• Set problem
Put each line of the records below into a Markdown table with two columns, "Row" for the row number and "Line" for the line, and skip any blank lines.
====== Given data
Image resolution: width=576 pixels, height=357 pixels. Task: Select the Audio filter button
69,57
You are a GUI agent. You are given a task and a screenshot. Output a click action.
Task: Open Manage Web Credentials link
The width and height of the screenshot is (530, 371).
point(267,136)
============
• Task response
| Row | Line |
|---|---|
| 1 | Image resolution: width=576 pixels, height=357 pixels. Task: Select the Audio filter button |
| 2 | 69,57 |
| 3 | You are a GUI agent. You are given a task and a screenshot. Output a click action. |
| 4 | Task: Open Manage Web Credentials link |
| 5 | The width and height of the screenshot is (530, 371). |
| 6 | point(267,136) |